WHAT TO DO:
In the data that follows, find the line with "758x389 pixels."; transcribe it, every later line up to the one with "Click the Status", and that line as well, exactly and with no others.

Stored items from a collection
══════════
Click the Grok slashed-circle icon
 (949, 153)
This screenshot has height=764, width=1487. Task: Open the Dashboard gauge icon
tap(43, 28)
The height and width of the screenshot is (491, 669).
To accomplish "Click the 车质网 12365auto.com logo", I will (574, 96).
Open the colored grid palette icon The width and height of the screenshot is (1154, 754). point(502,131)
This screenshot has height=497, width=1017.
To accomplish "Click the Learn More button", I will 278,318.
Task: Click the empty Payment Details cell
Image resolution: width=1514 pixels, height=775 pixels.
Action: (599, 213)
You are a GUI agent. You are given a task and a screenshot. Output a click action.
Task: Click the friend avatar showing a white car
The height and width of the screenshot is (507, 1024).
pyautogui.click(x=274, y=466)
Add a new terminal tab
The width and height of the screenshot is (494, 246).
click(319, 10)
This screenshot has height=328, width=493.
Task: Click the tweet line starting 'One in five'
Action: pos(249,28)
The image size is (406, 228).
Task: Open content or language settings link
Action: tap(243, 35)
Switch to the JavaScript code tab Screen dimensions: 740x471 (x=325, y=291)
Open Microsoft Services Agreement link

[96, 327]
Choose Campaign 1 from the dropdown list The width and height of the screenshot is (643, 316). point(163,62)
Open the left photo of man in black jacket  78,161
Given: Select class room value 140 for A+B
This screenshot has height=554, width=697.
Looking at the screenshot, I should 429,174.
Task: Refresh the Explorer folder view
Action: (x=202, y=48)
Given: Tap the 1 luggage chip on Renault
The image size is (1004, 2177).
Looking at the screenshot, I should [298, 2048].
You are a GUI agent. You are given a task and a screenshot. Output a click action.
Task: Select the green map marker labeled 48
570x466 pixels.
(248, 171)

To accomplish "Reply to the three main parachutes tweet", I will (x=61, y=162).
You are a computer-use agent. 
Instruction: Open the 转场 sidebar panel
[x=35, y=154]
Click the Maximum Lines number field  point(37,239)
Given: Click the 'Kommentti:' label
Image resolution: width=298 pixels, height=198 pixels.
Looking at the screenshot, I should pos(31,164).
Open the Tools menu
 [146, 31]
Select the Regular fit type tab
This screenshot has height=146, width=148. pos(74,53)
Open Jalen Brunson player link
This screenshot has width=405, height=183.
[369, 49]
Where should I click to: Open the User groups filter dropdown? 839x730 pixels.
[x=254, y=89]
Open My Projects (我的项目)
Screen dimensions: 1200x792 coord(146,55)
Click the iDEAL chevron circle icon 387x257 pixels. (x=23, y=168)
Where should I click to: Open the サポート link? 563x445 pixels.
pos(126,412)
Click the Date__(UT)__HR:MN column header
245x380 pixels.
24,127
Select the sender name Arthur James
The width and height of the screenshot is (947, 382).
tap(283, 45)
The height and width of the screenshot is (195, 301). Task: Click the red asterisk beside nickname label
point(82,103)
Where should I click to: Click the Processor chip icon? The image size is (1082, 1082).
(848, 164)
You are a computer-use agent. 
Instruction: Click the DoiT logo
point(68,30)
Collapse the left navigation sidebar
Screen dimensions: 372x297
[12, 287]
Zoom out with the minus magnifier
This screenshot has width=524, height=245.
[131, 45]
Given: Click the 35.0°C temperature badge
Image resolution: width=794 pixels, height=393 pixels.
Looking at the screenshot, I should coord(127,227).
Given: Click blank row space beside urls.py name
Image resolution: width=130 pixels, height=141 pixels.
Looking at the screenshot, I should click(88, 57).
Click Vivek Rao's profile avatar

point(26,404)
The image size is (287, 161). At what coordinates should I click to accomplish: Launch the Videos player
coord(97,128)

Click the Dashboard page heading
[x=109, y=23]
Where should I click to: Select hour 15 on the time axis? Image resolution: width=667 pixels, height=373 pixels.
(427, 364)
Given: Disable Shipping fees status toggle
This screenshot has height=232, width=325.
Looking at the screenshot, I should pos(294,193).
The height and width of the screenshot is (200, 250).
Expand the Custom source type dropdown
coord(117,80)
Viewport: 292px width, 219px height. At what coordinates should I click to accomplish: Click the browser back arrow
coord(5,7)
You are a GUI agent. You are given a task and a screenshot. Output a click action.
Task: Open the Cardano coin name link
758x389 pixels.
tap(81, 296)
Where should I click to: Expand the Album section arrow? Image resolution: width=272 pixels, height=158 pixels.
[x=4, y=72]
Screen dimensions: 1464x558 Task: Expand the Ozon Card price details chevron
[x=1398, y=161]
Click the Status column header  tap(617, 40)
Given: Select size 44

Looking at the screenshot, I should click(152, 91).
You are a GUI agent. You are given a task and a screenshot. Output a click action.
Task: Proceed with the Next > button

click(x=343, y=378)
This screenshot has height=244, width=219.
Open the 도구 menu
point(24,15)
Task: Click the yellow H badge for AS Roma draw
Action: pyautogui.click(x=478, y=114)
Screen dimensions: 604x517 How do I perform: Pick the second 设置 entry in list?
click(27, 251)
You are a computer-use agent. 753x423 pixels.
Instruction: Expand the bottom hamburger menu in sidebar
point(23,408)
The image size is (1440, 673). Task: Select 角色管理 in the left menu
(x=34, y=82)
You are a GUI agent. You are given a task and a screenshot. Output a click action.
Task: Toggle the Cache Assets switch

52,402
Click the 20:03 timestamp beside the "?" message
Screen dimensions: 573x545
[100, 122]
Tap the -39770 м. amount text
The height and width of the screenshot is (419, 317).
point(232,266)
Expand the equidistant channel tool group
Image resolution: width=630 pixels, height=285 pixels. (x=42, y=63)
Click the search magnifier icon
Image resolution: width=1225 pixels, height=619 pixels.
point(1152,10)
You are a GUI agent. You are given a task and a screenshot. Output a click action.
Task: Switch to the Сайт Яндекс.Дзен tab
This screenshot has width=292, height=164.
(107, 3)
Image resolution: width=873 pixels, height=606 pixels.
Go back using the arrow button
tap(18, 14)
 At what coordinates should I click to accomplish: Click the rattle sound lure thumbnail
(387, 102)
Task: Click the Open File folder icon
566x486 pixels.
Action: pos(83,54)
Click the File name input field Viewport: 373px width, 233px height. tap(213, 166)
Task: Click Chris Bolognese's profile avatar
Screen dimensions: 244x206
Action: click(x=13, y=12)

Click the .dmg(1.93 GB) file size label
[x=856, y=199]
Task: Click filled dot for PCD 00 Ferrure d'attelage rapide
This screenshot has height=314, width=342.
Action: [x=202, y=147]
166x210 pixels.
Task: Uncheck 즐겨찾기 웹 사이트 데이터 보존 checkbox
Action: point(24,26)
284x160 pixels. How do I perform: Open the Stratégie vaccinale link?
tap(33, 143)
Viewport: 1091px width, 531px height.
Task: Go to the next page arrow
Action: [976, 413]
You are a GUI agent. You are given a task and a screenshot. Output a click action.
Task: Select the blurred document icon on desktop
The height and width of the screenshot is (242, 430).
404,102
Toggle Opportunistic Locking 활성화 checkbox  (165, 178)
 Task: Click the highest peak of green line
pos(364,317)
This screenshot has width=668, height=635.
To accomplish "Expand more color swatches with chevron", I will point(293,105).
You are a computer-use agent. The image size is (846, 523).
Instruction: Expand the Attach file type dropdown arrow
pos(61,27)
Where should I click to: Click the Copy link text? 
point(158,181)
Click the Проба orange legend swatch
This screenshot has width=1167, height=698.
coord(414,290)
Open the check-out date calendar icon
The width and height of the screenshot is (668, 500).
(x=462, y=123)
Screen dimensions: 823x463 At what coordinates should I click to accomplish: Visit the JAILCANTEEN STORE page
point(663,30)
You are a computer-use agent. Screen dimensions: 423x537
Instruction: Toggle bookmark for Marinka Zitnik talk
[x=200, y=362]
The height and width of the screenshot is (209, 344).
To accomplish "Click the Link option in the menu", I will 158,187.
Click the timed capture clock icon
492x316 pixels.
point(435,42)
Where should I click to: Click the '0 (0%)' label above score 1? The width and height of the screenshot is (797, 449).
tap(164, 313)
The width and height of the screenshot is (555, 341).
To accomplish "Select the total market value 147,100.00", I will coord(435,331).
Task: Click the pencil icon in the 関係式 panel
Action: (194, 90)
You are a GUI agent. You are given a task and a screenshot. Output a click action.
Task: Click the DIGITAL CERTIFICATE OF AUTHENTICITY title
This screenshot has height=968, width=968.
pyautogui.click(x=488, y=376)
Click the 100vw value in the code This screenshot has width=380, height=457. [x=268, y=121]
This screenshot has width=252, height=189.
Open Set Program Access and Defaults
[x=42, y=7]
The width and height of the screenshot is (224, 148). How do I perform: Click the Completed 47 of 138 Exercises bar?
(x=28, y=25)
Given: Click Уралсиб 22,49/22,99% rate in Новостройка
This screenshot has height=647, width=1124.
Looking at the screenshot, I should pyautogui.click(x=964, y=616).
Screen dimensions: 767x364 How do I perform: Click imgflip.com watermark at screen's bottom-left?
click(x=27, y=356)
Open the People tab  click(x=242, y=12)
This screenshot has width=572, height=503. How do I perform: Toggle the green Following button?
══════════
OUTPUT OF THE EXERCISE:
758x389 pixels.
tap(81, 296)
Where should I click to: Expand the Album section arrow? Image resolution: width=272 pixels, height=158 pixels.
[x=4, y=72]
Screen dimensions: 1464x558 Task: Expand the Ozon Card price details chevron
[x=1398, y=161]
Click the Status column header  tap(617, 40)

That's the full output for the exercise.